I'm always amazed at how much the girls remember from the books and their opinions about the story.  They are so savvy and think so much about the characters and their points of view.  I love the discussions with them.  


Instead of doing a craft this time, I thought it would be fun for the girls to do vintage inspired hairstyles using a headband.  I found this YouTube tutorial on how to stick your hair into an elastic headband to make it look like a messy updo.
Quick and Easy Vintage Hairstyle Headband tutorial

The girls watching the tutorial





Vintage inspired hairdos
so cute!

Because I like craft projects, I decided to make the headbands using fold over elastic and the following rosette tutorial.  But you could just as easily get some elastic headbands without embellishment and have just as much fun doing hairstyles.  

I used this tutorial to make the flowers for the headbands using old T-shirts:
T-shirt rosette tutorial
I thought this was a nice tie in to the book as well since the Depression era was all about stretching your dollar.  The original reduce, reuse, recycle.  

Fold over elastic is way more expensive and precut to 1 yd. lengths at Jo-Anns.  I got more for my money by ordering from Etsy.  
Shabby Rose Trim fold over elastic for headbands

For those who don't want to make rosettes but would like to trim out the headbands, they have affordable flowers available on ShabbyRoseTrim's store.

I've also noticed that a new trend in headbands is basically fold over elastic tied in a knot at one end.  Couldn't be easier to make that.  If you order your FOE from ShabbyRose, and cut and tie, you can recreate those for a lot less than the stores sell them for.

As always, at the end of the meeting, I gave the girls their bottle cap buttons for their lanyards.  
Here are the bottlecap images for Turtle in Paradise.

Tuesday, February 4, 2014

Official book club stamp!

One of the suggestions from A Mighty Girl's book club organizing guide was to consider buying two copies of each book (so Mom and Daughter can both read without sharing the same copy).  After finishing that selection, one copy could be donated to a classroom library, community group, etc.  My daughter has the most fabulous teacher (shout out to Ms. Anastasia, if you are reading this!) and we are going to donate a copy of each book to her classroom library.  I also lost a dear friend last month who was a school secretary at a local elementary school and I want to donate books in her name as well.  She was an incredible champion of children's literacy.  She organized reading volunteers to come in from the community and help the kids read, set up reading challenges with neighboring schools, and even lead a project to paint the school's library to look like a bejeweled castle.  Amazing.  When she passed, the family requested donations be made to the school library in her honor.  So now the Girls With Opinions book club will participate in this effort as well.  Because donations to school libraries are complicated (they need to be a special binding, outfitted with barcodes, etc.), school libraries don't often accept book donations.  However, there are many teachers at the school who have classroom libraries that could use some new material.  I asked the school librarian to suggest a teacher (of an appropriate grade level for our books) that might like a set.  This will benefit the children of Sinclair and allow us to donate our special books ;)

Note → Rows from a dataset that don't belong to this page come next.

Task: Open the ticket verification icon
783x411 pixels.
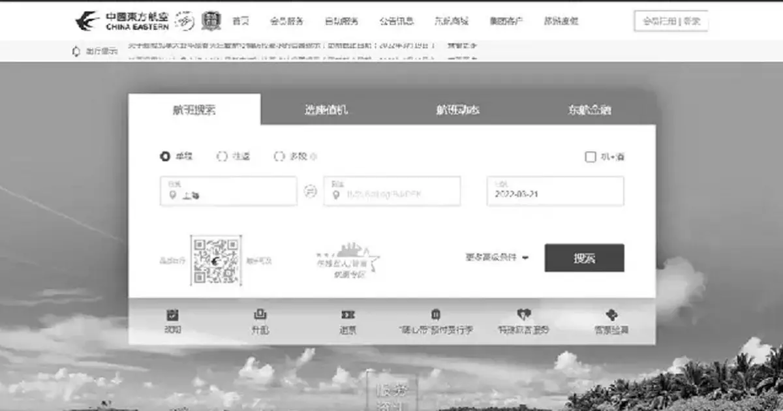Action: [611, 314]
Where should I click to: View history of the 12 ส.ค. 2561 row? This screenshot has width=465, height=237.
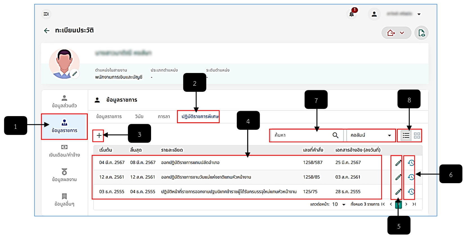[411, 177]
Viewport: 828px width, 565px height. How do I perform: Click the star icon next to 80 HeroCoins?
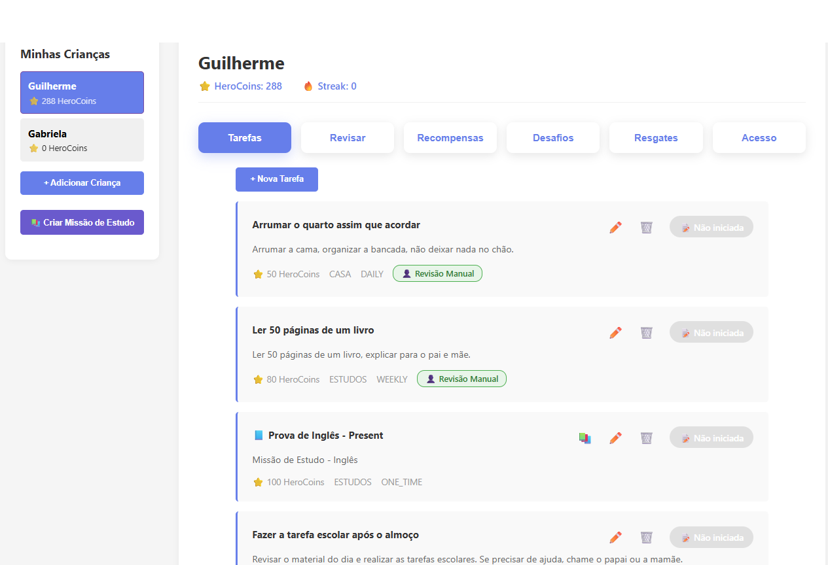[x=258, y=379]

I spent far too much time looking on Etsy for the perfect stamp to mark the donated books as well as the ones that will remain in our collection.  I had about 20 contenders, but I kept coming back to Magnolia Letter Arts.  After I placed the order I learned the shop owner and her mom are both reading teachers.  So cool.  

I don't know about anyone else, but I was all about finding treasures/secrets/secret clubs as a kid.  I can imagine in my mind's eye how fun it will be for the kids who pick one of our books off the shelf, to find this stamp on the inside cover:


I will bring the stamp and a stamp pad to each meeting and the girls can stamp their books if they wish.  All our books donated to classroom libraries will be stamped.  Sinclair school classroom library donations will be stamped along with a message "donated in honor of Terisa Billingsley."